HARDWARE & SOFTWARE

14.August 2019

Continental entwickelt „Road AND Driver“-Kamera


Continental entwickelt „Road AND Driver“-Kamera

© Continental AG

Vertrauen zwischen Mensch und Maschine ist eine wichtige Voraussetzung, damit sich automatisiertes Fahren durchsetzen kann. Ein Teil davon ist die sichere Übergabe vom automatisierten zum manuellen Fahren, für die Continental ein kombiniertes Kamerasystem entwickelt hat.

Die neue Systemlösung besteht aus einer nach innen schauenden Infrarot-Kamera und einer nach außen schauenden Kamera und ermöglicht so ein ganzheitliches Umfeldmodell. Dieses kombiniert Daten aus der jeweiligen Verkehrssituation, dem Verhalten der übrigen Verkehrsteilnehmer aber auch dem Fahrerzustand. Diese Daten werden permanent von der dazugehörigen Software ausgewertet, so dass ermittelt werden kann, ob der Fahrer aufmerksam oder abgelenkt ist. Denn nur wenn der Fahrer bereit für die manuelle Übernahme des Fahrzeuges ist, kann die Verkehrssicherheit gewährleistet werden.

„Durch das neue Kamerasystem sind Fahrzeug und Fahrer jederzeit übereinander informiert. Letztlich geht es dabei um Vertrauen. Der Mensch kann sich darauf verlassen, dass die Technik ihm nicht plötzlich und unvorbereitet die Verantwortung zurückgibt, sondern dies nach klaren und nachvollziehbaren Kriterien erfolgt“, sagt Georg Binder, Leiter Strategy & Planning, Geschäftsbereich Fahrerassistenzsysteme bei Continental.

Bei der Realisierung moderner Assistenzsysteme spielen Kameras eine nicht unwesentliche Rolle und sind bereits heute fester Bestandteil der Sensorik für automatisiertes Fahren.
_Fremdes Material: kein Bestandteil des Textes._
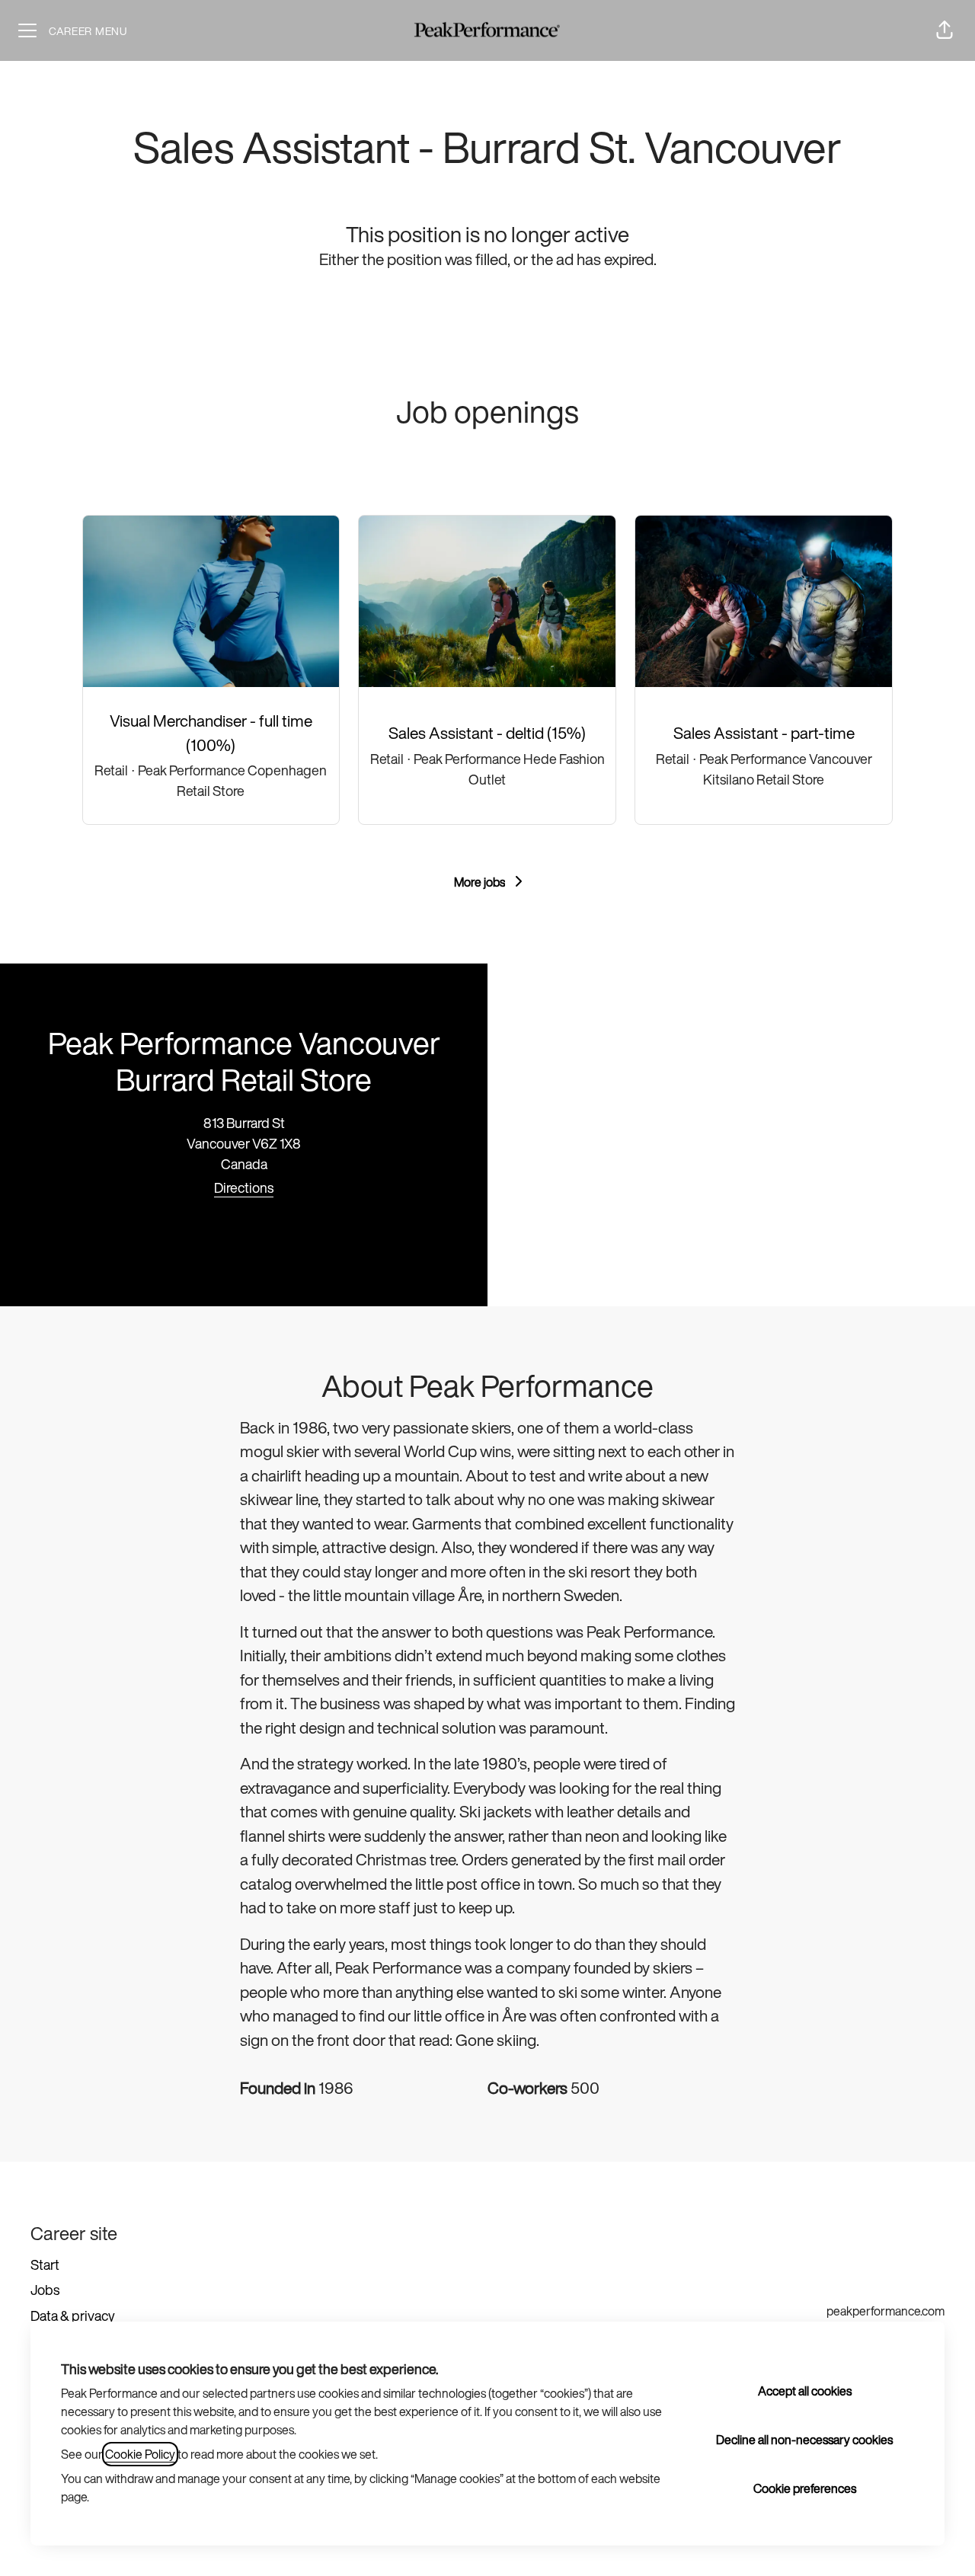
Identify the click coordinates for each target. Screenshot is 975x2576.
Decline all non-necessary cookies (804, 2440)
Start (44, 2264)
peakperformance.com (885, 2311)
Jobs (44, 2290)
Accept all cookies (805, 2391)
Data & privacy (72, 2315)
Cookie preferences (804, 2488)
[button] (944, 30)
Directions (243, 1187)
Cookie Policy (140, 2454)
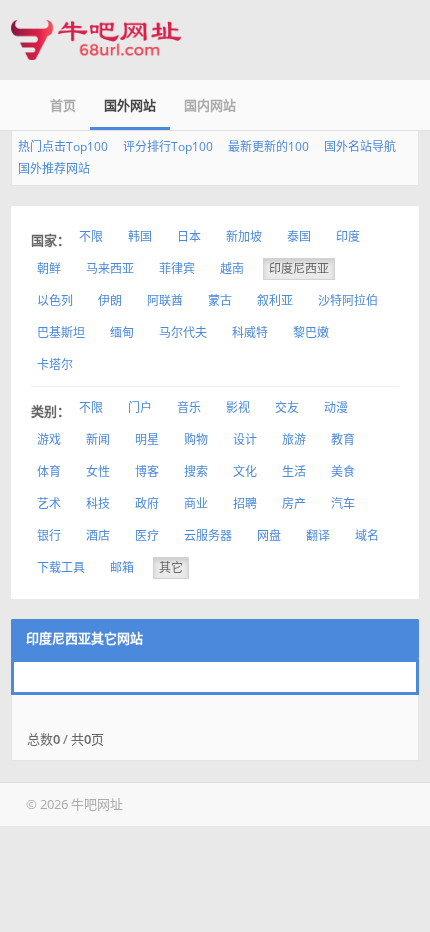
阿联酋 (165, 300)
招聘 (245, 503)
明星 (147, 439)
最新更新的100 (268, 146)
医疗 (147, 535)
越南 (232, 268)
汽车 (343, 503)
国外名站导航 (360, 146)
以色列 (55, 300)
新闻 (98, 439)
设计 (245, 439)
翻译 (318, 535)
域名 (367, 535)
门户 (140, 407)
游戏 (49, 439)
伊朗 (110, 300)
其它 (171, 567)
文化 (245, 471)
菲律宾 (177, 268)
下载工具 (61, 567)
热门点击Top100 (63, 146)
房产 (294, 503)
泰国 (299, 236)
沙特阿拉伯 (348, 300)
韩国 (140, 236)
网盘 (269, 535)
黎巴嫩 (311, 332)
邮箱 (122, 567)
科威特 (250, 332)
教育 (343, 439)
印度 (348, 236)
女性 (98, 471)
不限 (91, 236)
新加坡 (244, 236)
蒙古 (220, 300)
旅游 (294, 439)
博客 (147, 471)
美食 (343, 471)
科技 (98, 503)
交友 (287, 407)
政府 (147, 503)
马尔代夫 (183, 332)
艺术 (49, 503)
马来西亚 (110, 268)
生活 (294, 471)
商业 (196, 503)
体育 (49, 471)
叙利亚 (275, 300)
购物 (196, 439)
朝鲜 (49, 268)
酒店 (98, 535)
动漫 (336, 407)
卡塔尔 (55, 364)
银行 (49, 535)
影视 (238, 407)
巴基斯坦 (61, 332)
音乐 (189, 407)
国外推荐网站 (54, 168)
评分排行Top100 (168, 146)
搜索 (196, 471)
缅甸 (122, 332)
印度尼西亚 (299, 268)
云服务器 (208, 535)
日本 (189, 236)
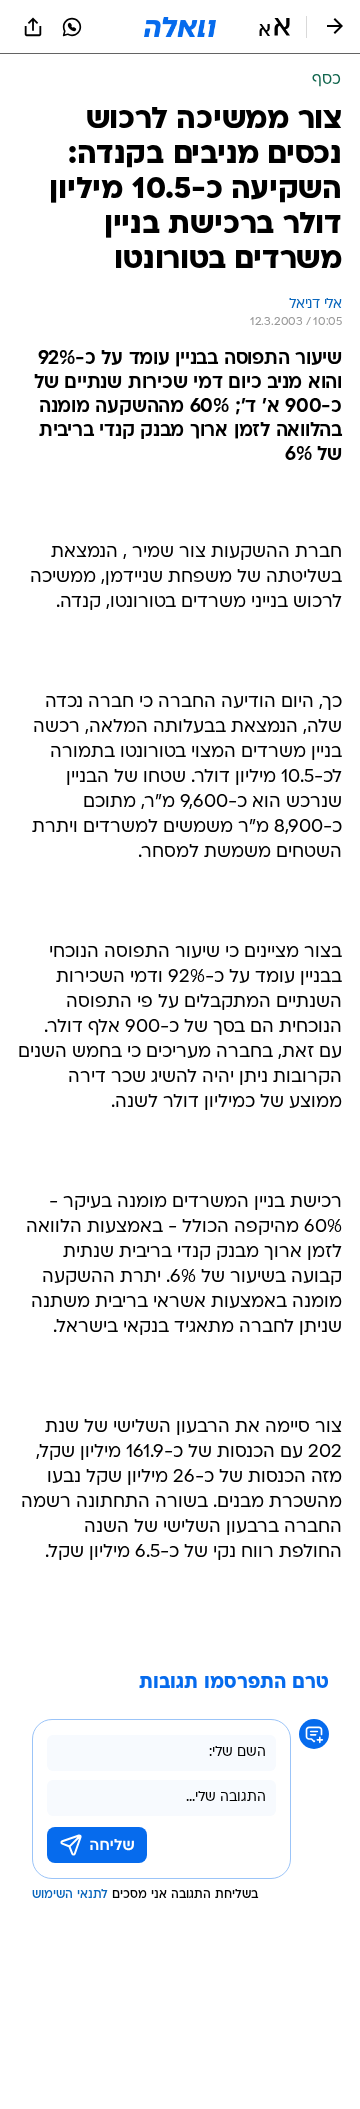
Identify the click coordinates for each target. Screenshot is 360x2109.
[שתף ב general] (33, 27)
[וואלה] (180, 27)
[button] (274, 27)
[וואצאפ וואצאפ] (72, 27)
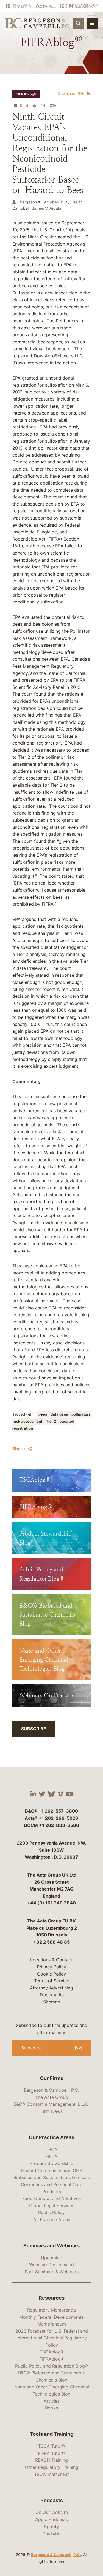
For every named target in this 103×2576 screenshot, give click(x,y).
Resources (52, 2298)
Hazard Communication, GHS (51, 2170)
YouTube (51, 2533)
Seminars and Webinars (51, 2245)
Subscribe (33, 1728)
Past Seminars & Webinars (52, 2271)
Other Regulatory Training (51, 2467)
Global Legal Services (51, 2205)
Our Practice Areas (51, 2137)
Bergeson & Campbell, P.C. (51, 2090)
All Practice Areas (51, 2219)
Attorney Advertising (51, 1988)
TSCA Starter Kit (51, 2474)
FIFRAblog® (26, 94)
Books (51, 2408)
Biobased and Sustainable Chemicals (51, 2177)
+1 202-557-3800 (58, 1811)
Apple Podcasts (51, 2519)
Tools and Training (51, 2434)
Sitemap (51, 2002)
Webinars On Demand (51, 2264)
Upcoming (51, 2257)
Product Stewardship (51, 2163)
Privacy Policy (51, 1967)
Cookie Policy (51, 1974)
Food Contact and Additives (51, 2198)
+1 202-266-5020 (58, 1818)
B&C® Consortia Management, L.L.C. (51, 2104)
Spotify (51, 2526)
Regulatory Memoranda (51, 2310)
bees (43, 1414)
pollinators (80, 1414)
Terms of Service (51, 1980)
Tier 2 (51, 1421)
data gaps (60, 1414)
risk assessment (28, 1421)
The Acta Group (51, 2097)
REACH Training (51, 2460)
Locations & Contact (51, 1959)
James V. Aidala (46, 208)
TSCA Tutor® (51, 2446)
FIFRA (51, 2156)
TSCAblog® (52, 2352)
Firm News (52, 2111)
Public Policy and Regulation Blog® (51, 2366)
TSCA (51, 2149)
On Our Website (51, 2512)
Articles (52, 2401)
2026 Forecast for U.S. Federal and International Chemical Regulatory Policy (51, 2338)
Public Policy (51, 2212)
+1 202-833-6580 (59, 1825)
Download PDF (71, 93)
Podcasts (51, 2500)
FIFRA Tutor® (51, 2453)
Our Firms (51, 2078)
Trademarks (51, 1994)
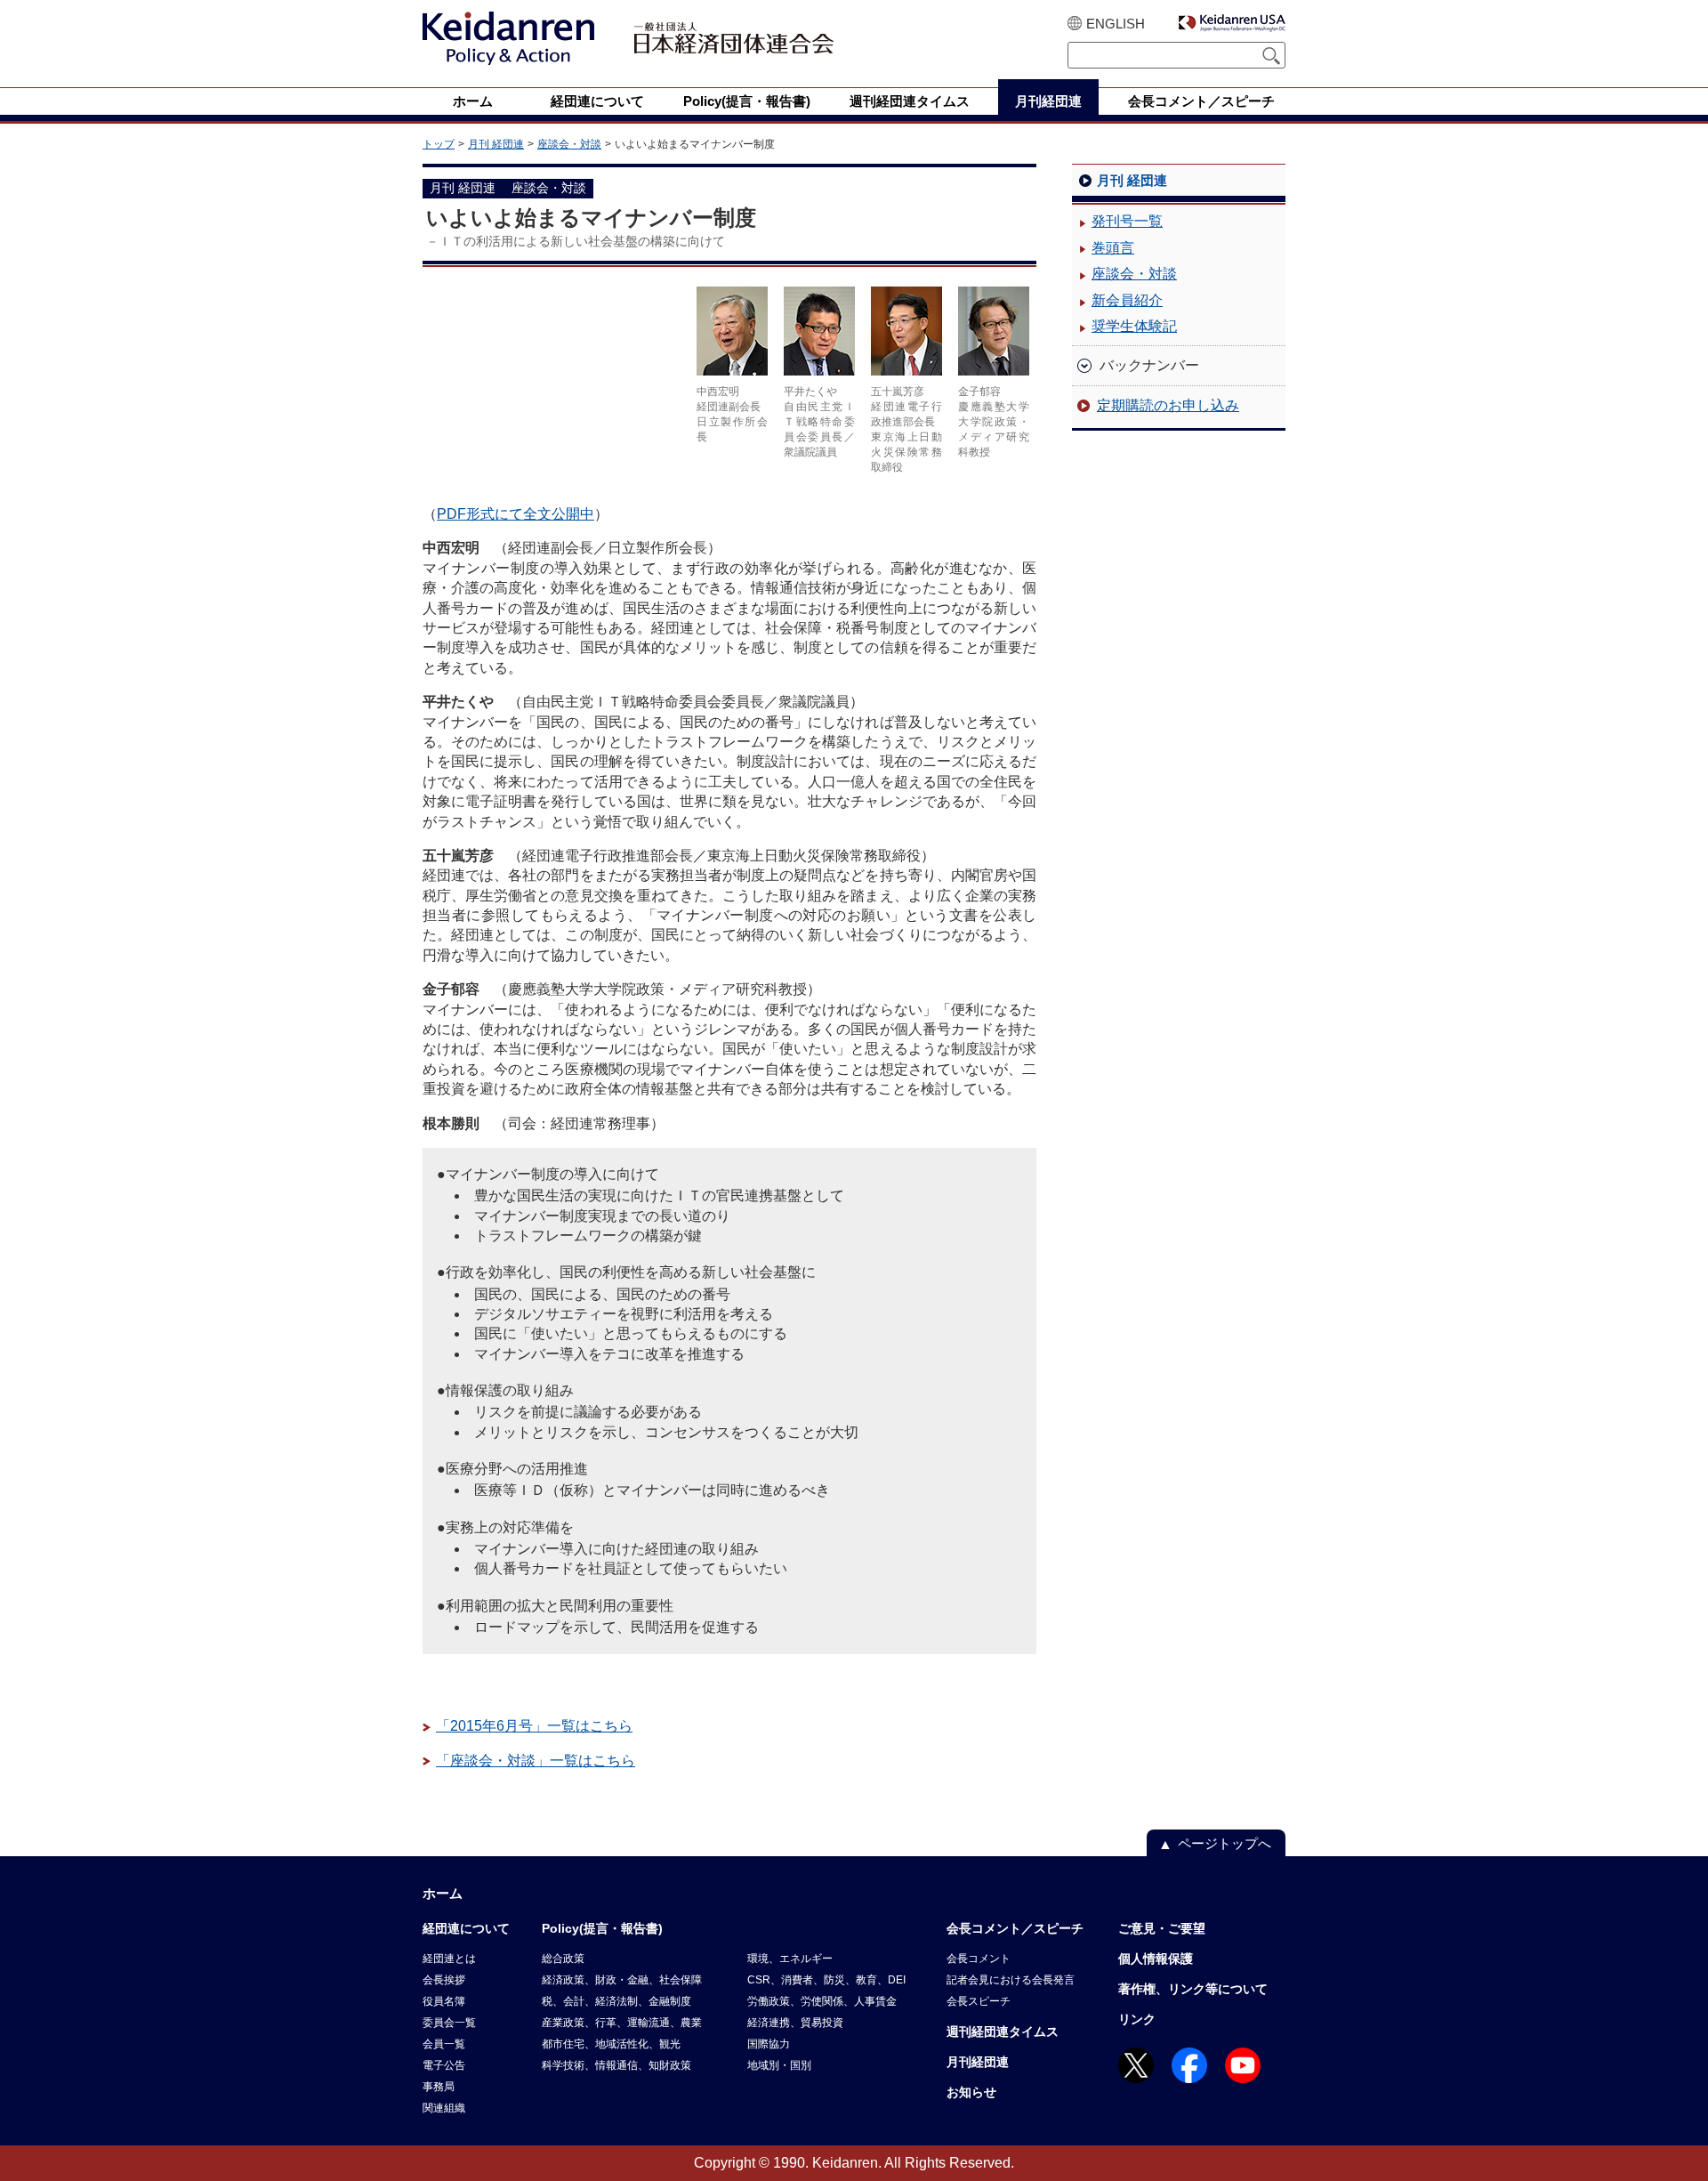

Die neueste Frontkamera-Generation verfügt über eine Bildauflösung von bis zu acht Megapixeln, Nachtsichteigenschaften und für die frühzeitige Erkennung von querenden Objekten im Straßenverkehr über einem Öffnungswinkel von bis zu 125 Grad.

Zur Umsetzung der Funktion kann auf modulare Lösungen sowie auf den bereits vorhandenen Bauraum im Fahrzeug zurückgegriffen werden. Die sogenannte „Road AND Driver“-Kamera befindet sich hinter der Windschutzscheibe des Fahrzeugs oberhalb des Rückspiegels.

Darüber hinaus kann die Systemlösung mit Hilfe der Software-Funktion „Occupant Safety Monitor“ passive Sichereitssysteme ergänzen. So lassen sich beispielsweise Gurte oder Airbags optimal auf die jeweilige Situation anpassen, so dass im Falle eines Unfalls die Schutzwirkung optimiert wird. Auch können dadurch die Risiken durch Ablenkung, Übermüdung oder das Vergessen von Kleinkindern oder schlafenden Babys im Fahrzeug minimiert werden. Für die Innenraumüberwachung werden die Kameradaten nicht aufgezeichnet, sondern lediglich ausgewertet.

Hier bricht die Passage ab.